Die Relational Frame Theory ergibt dann vor allem Sinn, wenn man annimmt, dass Sprache und Kognition Formen von Kooperation sind, die zunächst entstanden, um die stark ausgeprägte soziale Natur menschlicher Gruppen zu erweitern und zu nutzen (Hayes & Sandford, 2014). Betrachten wir eine der ersten Gelegenheiten, bei denen wir bei Kindern Sprache beobachten können: das Benennen. Ein kleines Kind lernt, »Apfel« zu sagen, indem ihm ein bestimmter roter, runder Gegenstand gezeigt wird. Dabei wird auf den Gegenstand gezeigt und »Apfel« gesagt. Hierdurch wird eine Beziehung zwischen dem Symbol (»Apfel«) und dem Objekt (Apfel), hergestellt. Beachten Sie, dass diese Beziehungen stets in beide Richtungen funktionieren: Wenn ein Objekt auf eine bestimmte Weise mit einem Symbol in Beziehung steht, dann bedeutet dies auch, dass umgekehrt das Symbol und das Objekt eine bestimmte Beziehung zueinander haben. So können einige funktionale Eigenschaften eines Objektes in einem anderen Objekt erlebt werden, weil sie bidirektional in Beziehung stehen.

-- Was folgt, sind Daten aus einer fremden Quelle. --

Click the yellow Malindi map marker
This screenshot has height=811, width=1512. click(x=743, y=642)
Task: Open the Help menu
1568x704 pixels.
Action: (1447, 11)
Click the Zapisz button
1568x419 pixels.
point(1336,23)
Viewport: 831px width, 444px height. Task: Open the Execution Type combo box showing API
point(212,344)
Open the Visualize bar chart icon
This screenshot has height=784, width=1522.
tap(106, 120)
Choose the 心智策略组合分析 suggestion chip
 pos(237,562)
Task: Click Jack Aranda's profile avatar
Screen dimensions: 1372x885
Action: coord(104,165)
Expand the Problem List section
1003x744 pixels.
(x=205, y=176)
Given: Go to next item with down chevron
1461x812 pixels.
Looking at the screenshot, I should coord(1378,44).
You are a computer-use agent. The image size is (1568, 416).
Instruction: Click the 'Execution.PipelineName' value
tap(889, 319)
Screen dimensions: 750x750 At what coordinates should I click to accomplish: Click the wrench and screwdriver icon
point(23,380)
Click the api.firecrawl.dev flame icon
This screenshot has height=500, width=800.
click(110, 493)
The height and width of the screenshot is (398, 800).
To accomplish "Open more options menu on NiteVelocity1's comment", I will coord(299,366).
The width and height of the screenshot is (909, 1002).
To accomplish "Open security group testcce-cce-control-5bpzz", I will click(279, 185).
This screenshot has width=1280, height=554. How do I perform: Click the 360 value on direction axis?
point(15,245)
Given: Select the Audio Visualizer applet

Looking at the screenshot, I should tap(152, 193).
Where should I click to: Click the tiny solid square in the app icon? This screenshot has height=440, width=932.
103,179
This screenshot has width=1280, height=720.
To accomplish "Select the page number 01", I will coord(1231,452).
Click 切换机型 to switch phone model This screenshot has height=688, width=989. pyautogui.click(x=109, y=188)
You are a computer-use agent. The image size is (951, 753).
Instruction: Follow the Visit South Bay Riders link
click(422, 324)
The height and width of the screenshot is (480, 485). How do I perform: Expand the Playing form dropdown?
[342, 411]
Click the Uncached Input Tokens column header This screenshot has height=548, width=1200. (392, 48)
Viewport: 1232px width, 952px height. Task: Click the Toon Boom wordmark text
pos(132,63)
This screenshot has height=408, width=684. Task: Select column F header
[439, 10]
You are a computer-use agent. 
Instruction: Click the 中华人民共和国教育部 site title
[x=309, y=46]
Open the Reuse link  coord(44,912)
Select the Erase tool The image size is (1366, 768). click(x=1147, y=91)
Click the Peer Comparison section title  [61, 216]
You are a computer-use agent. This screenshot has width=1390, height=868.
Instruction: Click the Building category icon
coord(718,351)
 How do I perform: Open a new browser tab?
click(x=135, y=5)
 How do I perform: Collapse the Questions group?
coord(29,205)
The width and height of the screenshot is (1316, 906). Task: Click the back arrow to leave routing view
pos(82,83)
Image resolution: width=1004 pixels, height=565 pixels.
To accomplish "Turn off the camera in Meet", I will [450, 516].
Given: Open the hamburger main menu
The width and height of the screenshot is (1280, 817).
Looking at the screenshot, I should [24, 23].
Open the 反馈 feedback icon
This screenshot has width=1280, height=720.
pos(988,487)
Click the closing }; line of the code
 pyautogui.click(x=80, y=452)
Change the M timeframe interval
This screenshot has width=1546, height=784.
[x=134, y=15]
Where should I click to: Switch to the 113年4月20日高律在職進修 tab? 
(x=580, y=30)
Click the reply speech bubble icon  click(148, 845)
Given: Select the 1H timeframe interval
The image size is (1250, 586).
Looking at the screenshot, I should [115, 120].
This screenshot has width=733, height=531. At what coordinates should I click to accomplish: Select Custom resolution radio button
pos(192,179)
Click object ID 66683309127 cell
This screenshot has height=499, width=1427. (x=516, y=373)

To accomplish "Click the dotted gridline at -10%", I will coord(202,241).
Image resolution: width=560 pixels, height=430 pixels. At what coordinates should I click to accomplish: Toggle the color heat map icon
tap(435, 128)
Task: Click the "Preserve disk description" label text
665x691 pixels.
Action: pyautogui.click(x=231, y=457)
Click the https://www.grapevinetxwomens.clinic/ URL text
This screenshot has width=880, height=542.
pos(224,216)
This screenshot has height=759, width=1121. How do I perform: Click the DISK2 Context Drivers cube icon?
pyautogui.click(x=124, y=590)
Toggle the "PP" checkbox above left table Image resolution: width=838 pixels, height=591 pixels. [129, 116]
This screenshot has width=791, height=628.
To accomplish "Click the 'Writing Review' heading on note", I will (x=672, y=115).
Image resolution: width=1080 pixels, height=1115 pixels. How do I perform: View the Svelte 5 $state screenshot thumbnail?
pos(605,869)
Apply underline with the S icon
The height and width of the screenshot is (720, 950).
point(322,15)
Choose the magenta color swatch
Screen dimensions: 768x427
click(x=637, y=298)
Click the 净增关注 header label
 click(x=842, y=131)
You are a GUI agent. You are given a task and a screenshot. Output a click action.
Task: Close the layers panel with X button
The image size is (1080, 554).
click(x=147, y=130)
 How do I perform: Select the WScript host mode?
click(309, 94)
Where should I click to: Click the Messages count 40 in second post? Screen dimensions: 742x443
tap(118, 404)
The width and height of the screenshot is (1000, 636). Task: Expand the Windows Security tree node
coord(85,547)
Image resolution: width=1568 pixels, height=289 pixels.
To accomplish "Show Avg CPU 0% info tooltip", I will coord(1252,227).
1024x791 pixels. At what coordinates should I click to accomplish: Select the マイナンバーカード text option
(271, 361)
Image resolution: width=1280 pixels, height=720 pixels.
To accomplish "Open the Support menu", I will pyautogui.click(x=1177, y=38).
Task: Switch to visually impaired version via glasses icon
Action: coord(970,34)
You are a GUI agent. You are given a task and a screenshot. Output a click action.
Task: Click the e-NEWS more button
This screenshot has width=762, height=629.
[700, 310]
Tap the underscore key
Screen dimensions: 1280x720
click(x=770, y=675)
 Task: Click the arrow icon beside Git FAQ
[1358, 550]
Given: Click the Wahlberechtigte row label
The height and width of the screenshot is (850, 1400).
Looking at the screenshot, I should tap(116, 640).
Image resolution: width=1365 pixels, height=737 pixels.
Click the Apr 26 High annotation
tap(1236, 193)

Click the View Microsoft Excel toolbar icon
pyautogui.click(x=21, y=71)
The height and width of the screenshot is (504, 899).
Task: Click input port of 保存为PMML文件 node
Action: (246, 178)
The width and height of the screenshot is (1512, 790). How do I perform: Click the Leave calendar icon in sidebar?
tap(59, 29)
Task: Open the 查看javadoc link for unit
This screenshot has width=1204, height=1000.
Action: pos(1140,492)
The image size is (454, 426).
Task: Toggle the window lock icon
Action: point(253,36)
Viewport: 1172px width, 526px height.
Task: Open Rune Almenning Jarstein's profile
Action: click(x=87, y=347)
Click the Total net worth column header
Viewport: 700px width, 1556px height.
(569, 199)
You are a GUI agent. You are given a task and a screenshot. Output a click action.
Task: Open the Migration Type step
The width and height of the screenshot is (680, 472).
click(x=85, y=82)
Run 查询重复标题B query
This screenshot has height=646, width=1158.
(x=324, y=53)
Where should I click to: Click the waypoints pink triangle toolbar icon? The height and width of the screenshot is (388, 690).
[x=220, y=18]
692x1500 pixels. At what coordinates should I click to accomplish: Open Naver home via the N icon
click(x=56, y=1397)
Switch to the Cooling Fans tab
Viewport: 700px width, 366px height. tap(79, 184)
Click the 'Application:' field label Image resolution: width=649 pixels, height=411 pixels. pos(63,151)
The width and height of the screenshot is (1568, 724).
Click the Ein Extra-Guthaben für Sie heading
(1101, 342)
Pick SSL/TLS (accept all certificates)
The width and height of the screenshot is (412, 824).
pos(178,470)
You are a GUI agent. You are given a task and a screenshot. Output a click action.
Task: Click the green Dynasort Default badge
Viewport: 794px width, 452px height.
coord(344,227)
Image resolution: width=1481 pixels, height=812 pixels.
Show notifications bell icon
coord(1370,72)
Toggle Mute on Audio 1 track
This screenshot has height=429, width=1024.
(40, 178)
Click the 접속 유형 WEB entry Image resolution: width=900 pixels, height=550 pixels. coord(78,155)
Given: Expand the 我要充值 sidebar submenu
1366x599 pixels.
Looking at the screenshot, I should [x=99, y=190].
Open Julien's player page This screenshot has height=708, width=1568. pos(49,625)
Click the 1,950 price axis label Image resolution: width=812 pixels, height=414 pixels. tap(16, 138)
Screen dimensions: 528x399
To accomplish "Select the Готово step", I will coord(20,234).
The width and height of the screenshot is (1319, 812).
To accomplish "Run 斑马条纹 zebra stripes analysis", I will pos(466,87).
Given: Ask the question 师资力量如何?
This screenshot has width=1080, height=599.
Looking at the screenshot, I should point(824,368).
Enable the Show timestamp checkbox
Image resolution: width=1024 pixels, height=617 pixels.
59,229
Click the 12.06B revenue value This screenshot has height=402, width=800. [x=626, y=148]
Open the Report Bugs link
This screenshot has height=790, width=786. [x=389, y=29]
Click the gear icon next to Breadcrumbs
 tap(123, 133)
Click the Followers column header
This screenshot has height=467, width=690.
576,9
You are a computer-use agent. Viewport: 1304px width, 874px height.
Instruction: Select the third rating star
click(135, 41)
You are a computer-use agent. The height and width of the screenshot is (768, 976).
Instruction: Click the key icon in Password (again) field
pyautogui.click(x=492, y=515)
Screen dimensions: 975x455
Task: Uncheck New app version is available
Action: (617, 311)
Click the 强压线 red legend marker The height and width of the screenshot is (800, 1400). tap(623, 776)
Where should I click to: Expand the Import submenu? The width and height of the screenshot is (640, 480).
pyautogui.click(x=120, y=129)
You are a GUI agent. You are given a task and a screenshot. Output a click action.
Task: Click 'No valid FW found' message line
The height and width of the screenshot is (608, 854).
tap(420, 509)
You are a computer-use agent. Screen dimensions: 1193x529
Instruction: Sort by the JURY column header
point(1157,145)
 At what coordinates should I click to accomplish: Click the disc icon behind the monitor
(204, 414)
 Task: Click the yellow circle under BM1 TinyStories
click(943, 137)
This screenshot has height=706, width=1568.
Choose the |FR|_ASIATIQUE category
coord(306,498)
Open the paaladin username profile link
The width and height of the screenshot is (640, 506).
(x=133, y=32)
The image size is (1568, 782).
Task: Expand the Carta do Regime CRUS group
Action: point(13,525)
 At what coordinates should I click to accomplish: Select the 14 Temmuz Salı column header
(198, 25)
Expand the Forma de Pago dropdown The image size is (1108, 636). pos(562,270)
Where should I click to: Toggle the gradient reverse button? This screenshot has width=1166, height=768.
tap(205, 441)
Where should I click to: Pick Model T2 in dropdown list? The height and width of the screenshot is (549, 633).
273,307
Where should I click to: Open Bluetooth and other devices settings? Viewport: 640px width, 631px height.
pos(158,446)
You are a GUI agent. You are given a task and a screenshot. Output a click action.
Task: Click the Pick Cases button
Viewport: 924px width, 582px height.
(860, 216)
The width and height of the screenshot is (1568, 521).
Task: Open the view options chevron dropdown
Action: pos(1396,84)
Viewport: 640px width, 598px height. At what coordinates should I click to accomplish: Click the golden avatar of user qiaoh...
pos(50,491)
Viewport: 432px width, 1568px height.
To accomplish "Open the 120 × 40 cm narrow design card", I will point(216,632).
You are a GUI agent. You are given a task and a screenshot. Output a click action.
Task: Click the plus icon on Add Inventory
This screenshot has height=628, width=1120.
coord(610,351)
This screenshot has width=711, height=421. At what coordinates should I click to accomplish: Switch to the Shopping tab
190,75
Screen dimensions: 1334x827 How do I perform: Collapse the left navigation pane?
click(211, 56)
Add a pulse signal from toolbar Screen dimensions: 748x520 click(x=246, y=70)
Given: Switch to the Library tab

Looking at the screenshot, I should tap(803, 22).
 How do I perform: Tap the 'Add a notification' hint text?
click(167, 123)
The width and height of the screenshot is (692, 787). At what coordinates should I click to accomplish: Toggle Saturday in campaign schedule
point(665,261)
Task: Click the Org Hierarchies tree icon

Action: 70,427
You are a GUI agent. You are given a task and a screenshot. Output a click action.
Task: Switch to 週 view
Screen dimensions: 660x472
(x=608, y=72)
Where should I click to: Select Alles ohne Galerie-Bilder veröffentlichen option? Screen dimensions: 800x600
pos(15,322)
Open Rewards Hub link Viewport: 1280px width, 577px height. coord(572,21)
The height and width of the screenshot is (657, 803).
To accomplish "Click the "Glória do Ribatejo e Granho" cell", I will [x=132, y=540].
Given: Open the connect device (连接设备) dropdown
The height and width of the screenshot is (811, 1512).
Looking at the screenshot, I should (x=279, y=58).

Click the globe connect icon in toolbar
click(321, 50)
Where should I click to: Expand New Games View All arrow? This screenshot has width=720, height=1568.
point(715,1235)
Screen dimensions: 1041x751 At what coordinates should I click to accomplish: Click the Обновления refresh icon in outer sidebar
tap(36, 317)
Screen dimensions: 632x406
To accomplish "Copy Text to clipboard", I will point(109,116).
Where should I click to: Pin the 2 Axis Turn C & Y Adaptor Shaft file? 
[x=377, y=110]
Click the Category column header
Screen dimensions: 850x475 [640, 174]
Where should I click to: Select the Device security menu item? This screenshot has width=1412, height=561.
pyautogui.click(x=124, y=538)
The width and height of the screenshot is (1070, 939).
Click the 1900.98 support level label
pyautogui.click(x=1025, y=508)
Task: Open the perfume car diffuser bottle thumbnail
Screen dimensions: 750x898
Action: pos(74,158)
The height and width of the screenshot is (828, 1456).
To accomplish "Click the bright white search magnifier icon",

Sobald das Kind gelernt hat, dass »Apfel« dasselbe bedeutet wie Apfel, wird es unter bestimmten Bedingungen auf das Symbol ähnlich wie auf das Objekt reagieren. Wenn es Äpfel nicht mag, wird es die Nase rümpfen, sobald es »Apfel« hört, auch wenn es den für es unangenehmen Geschmack oder die Frucht selbst nicht erlebt.

Die Bidirektionalität, die symbolischen Beziehungen eigen ist, ist kein Bestandteil allgemeiner Lernprozesse. Bei Pawlow’s Hunden lief der Speichel, sobald sie den Glockenton hörten. Aber sie spitzten nicht die Ohren, wenn ihnen Futter vorgesetzt wurde. Bidirektionalität ist jedoch der Kern der charakteristischsten Form menschlichen Lernens – dem sprachlichen Lernen. Warum haben Menschen begonnen, sich darauf zu verlassen?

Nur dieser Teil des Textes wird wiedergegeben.